Kelas dibuka dengan nuansa hangat: ajakan untuk bersandar sejenak dari penat, menenun ilmu, menyulam silaturahmi, sambil menikmati manis-pahit kehidupan layaknya secangkir kopi. Menulis dipandang sebagai cara mencatat sejarah, sebuah jejak bahwa kita pernah hadir di dunia ini.
Diksi dianalogikan seperti jatuh cinta: mampu membuat hidup lebih berwarna. Narasumber malam ini, Maydearly, yang dijuluki Ratu Diksi dari Lebak, Sunda, menunjukkan bagaimana kata bisa menari-nari di benak pembaca. Beliau mengingatkan bahwa menulis dengan hati akan melahirkan karya yang hidup dan penuh jiwa.
Materi utama menekankan pentingnya pancaindra dalam memperkaya diksi:
-
Sentuhan menghadirkan deskripsi fisik dan emosi.
-
Penciuman memberi nuansa memori dan atmosfer.
-
Perasa (taste) memperkuat imaji rasa dan perasaan.
-
Pendengaran menghadirkan suasana dan simbolisme suara.

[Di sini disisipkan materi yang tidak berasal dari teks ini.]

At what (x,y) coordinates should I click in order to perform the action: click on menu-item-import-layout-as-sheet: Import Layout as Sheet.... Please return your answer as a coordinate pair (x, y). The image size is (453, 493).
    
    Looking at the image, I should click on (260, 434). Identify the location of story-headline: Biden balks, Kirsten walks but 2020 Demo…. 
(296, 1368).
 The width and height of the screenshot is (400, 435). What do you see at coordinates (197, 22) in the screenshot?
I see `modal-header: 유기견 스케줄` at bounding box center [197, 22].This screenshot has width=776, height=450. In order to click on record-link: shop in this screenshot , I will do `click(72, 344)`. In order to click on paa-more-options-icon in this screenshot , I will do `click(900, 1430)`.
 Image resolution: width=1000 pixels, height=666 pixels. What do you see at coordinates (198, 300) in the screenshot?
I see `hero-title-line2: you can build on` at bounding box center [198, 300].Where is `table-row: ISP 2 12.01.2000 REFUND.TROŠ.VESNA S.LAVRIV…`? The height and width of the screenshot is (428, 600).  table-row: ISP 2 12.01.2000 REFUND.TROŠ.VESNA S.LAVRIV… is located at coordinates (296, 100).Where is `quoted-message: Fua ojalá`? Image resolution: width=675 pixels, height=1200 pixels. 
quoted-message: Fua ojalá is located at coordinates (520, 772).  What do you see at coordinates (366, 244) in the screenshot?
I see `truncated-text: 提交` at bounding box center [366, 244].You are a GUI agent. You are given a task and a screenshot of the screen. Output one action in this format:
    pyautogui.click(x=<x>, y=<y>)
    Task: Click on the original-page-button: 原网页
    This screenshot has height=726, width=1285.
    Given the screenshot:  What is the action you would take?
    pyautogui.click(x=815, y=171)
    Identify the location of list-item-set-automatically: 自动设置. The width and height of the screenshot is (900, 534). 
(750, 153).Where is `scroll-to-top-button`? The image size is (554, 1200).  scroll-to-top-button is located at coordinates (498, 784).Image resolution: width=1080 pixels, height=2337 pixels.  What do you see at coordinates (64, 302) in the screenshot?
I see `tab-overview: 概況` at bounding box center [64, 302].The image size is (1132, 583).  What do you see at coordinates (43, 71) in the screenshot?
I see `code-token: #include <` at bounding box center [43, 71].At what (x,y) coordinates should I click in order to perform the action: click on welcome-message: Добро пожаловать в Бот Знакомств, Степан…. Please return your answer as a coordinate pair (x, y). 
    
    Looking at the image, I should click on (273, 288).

Selain itu, dibahas pula perbedaan diksi dan majas. Diksi adalah pilihan kata, sementara majas adalah gaya bahasa. Keduanya saling melengkapi dalam puisi maupun tulisan lain.
Diskusi interaktif berlangsung dengan berbagai pertanyaan dari peserta. Di antaranya tentang kebebasan dalam bentuk puisi, penggunaan rima, struktur puisi (fisik dan batin), hingga tips bagi pemula agar lebih piawai memilih kata. Jawaban menegaskan bahwa puisi bersifat bebas, rima tidak wajib, dan kekuatan puisi terletak pada diksi serta ekspresi.
Menjelang akhir sesi, Maydearly menekankan: “Diksi bukan sekadar kata, melainkan jendela rasa yang membuka jalan menuju keindahan makna.”
Kelas ditutup dengan ucapan syukur, doa, dan pesan bahwa diksi adalah nada dalam musik jiwa. Pertemuan malam ini bukan hanya belajar teori, melainkan juga merasakan bagaimana kata bisa hidup, memberi kesan, dan mengikat hati.